Current Teaching

I am not teaching during the 2022-2023 academic year.

Past Teaching

Classes are listed in the order Fall, Winter, Spring unless otherwise stated.

Course Descriptions

CSE 216: Formal Methods

Formal methods are a set of mathematical techniques for modeling, designing, and analyzing systems to obtain rigorous guarantees about their behavior. These include ways to prove that a system is correct under all possible inputs, or to automatically synthesize correct systems from high-level specifications of what they should do. This course will survey a range of fundamental formal methods techniques for modeling, specification, verification, synthesis, and testing, highlighting applications to hardware and software design, cybersecurity, robotics, autonomous systems, and machine learning. The course will include a project where students will apply formal methods to a problem in a field of their choice. Primary topics we will cover include logical formalisms, SAT/SMT solving, model checking, program synthesis, symbolic execution, and test generation. According to student interest, we will also cover a selection of advanced topics such as modeling of cyber-physical systems, temporal logic falsification, and verification of neural networks.

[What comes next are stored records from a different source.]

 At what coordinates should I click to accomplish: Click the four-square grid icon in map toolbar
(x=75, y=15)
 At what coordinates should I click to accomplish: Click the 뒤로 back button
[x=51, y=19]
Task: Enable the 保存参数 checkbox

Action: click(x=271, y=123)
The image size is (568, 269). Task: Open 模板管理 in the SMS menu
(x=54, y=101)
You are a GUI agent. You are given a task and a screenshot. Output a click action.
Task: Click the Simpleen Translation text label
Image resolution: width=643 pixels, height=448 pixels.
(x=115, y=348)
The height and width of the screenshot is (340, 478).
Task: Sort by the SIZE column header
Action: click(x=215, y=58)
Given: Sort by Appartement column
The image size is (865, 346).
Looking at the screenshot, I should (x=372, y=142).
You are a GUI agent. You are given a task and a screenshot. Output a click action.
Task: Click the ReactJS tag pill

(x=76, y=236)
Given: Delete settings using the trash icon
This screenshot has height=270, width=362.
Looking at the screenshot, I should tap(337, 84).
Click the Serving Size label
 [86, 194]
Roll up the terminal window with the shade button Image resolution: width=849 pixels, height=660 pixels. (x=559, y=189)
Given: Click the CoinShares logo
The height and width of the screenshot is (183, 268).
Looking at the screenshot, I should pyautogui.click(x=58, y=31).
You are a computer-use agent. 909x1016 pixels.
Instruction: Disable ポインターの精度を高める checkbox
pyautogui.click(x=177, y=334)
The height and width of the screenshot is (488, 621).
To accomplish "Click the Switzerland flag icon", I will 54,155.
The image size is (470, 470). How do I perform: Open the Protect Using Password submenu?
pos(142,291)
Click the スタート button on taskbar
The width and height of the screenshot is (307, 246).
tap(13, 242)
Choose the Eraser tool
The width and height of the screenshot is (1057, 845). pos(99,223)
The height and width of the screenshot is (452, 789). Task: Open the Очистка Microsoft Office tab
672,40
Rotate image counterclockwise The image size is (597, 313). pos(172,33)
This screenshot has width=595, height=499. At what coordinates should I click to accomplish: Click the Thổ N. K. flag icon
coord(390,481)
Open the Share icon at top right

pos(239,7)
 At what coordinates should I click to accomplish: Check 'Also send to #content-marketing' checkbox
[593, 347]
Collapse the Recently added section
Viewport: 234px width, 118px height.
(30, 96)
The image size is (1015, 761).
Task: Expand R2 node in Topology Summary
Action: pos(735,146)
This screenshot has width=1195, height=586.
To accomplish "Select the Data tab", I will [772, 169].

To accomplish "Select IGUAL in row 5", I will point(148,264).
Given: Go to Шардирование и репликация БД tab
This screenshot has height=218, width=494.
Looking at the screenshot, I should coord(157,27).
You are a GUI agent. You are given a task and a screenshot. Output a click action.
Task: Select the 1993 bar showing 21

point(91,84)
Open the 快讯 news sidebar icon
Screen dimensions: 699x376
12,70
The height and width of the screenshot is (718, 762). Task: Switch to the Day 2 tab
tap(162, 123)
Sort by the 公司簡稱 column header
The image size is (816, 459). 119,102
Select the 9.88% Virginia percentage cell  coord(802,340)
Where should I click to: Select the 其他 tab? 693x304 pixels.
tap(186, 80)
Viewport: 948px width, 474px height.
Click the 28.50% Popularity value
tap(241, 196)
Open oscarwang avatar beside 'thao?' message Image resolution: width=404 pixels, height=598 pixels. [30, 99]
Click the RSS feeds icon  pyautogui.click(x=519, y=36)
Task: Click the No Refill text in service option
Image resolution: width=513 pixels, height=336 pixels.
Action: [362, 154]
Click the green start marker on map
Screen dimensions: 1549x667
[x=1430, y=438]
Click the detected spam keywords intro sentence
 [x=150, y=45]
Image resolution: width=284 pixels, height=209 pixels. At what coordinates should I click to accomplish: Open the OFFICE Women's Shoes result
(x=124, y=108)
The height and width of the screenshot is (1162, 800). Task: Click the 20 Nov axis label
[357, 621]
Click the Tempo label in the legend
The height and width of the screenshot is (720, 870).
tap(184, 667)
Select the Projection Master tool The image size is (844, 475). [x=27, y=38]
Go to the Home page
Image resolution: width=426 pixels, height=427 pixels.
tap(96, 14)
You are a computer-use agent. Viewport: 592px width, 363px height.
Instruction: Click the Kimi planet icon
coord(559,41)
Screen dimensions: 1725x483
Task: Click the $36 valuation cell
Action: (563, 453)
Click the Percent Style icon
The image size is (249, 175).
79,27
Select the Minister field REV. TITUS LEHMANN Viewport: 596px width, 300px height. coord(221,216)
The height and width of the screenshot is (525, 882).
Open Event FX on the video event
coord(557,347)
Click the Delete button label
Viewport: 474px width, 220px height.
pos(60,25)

Prerequisites: No formal prerequisites, but students should be familiar with propositional (Boolean) logic, finite automata, the complexity classes P and NP, and basic graph algorithms. CSE 103 or an equivalent course would be suitable to provide this background.

CSE 102: Introduction to Analysis of Algorithms

This course covers fundamental techniques for the design and analysis of algorithms. We will discuss how to formally describe an algorithm and rigorously prove it correct, as well as techniques for analyzing the amount of time or memory an algorithm requires. We will study algorithms for core graph and optimization problems that are widely used in practical applications, as well as several general paradigms for designing new algorithms. These include divide-and-conquer, greedy algorithms, and dynamic programming. At the end of the course, students will understand how many of the most important algorithms work, and be able to design and analyze correct and efficient algorithms for new problems.

CSE 103: Computational Models

This course covers mathematical models of computation. These models provide the foundation for the theory of computer science, allowing us to ask and answer questions like "are there problems that computers can’t solve?" The concepts and algorithms we will study also underlie many areas of computer science practice, e.g. textual search, compilers, and constraint solvers. We start with finite automata and regular languages, studying their expressiveness as well as algorithms for manipulating them. We do the same for the more powerful models of pushdown automata and context-free languages. In the second half of the course, we study Turing machines, a model of general computation. We will explore computability theory, which examines which problems can be solved by algorithms, as well as complexity theory, which examines what resources are needed to solve computational problems.